General characteristics (as USS Santa Clara)
- Class & type: Santa Cecilia-class freighter
- Displacement: 13,320 t
- Length: 420 ft 2 in (128.07 m)
- Beam: 53 ft 9 in (16.38 m)
- Draft: 34 ft 4.5 in (10.478 m)
- Depth of hold: 34 ft 2 in (10.41 m)
- Speed: 12 knots (22 km/h)
- Complement: 98
- Armament: 15-inch (130 mm) gun; 13-inch (76 mm) gun;

= USS Santa Clara =

Cargo ship of the United States Navy

USS Santa Clara (ID-4523) was a for the United States Navy during World War I. In service for the United States Army she was known as USAT Santa Clara. Both before and after her World War I service she was known as SS Santa Clara for the Grace Line.

== Career ==
SS Santa Clara, a single-screw, steel-hulled freighter built during 1913 by William Cramp & Sons Ship and Engine Building Company of Philadelphia, was chartered by the United States Army on 28 October 1917 for voyages to the European war zone and given a Naval Armed Guard. Santa Clara was acquired by the Navy on 17 September 1918 from the Grace Line of New York, and commissioned on 12 October 1918 at Baltimore, Maryland.

Listed entries:
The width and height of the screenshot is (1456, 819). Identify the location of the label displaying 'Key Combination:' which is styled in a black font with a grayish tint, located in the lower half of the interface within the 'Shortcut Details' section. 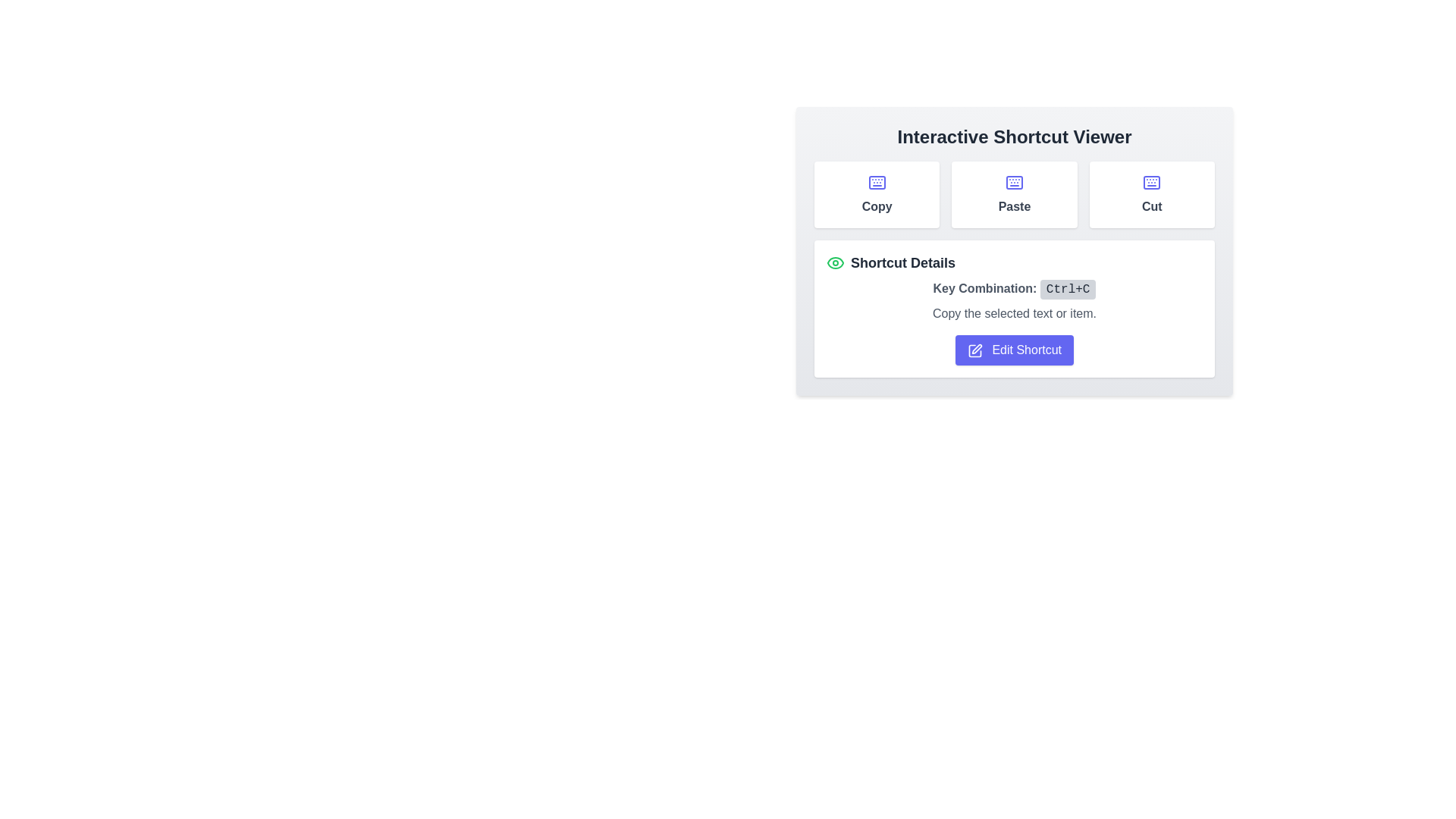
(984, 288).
--
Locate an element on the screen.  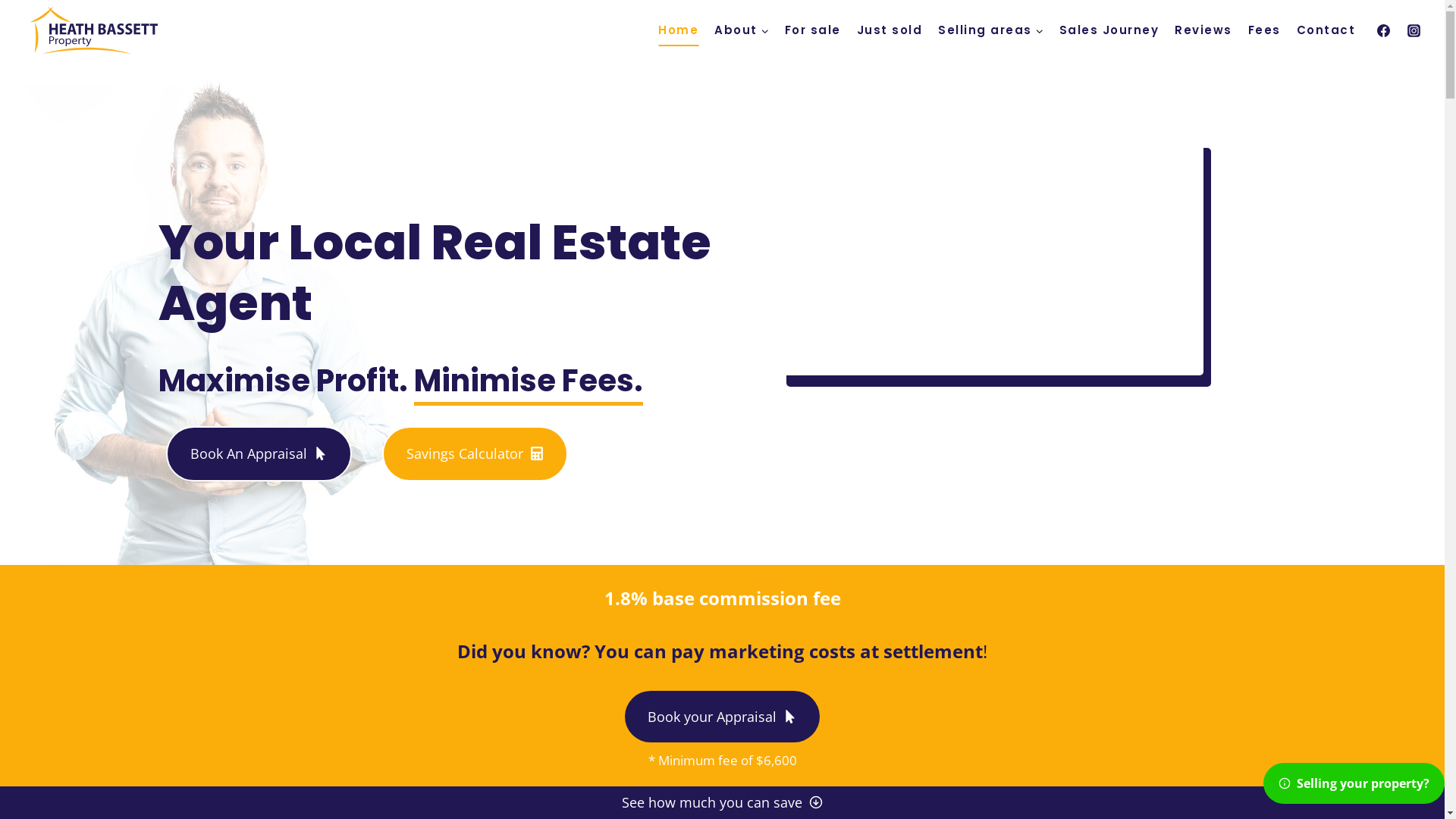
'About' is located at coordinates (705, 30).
---
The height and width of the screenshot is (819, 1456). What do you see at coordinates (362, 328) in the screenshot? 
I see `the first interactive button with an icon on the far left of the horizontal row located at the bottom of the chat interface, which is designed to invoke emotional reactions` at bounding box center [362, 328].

What you need to do:
1) According to the USS Santa Clara text, on what date and where was the ship commissioned?
2) Please pick up the USS Santa Clara text after its last sentence and keep writing it.
The listing has no connection to the USS Santa Clara text.

Your written answers:
1) On 12 October 1918 at Baltimore, Maryland.

2)
Assigned to the Naval Overseas Transportation Service, Santa Clara arrived at Marseille on 15 November 1918, four days after the Armistice was signed, bringing 6,655 tons of general cargo. After returning to Baltimore on 24 December 1918, Santa Clara was transferred, on 18 January 1919, to the Cruiser and Transport Force of the Atlantic Fleet.

After overhaul, Santa Clara departed New York, on 23 March 1919, for the first of four post-war voyages to Europe returning troops to the United States from the war zone. Operating from New York, Santa Clara called at Brest, Bordeaux, Saint-Nazaire, and Pauillac, France, before completing her last voyage at Brooklyn on 3 August 1919. The following day, she was transferred from the Atlantic Fleet to the Third Naval District. Santa Clara was decommissioned on 19 August 1919 at New York and simultaneously returned to her owner.

Santa Clara's ultimate fate is not known.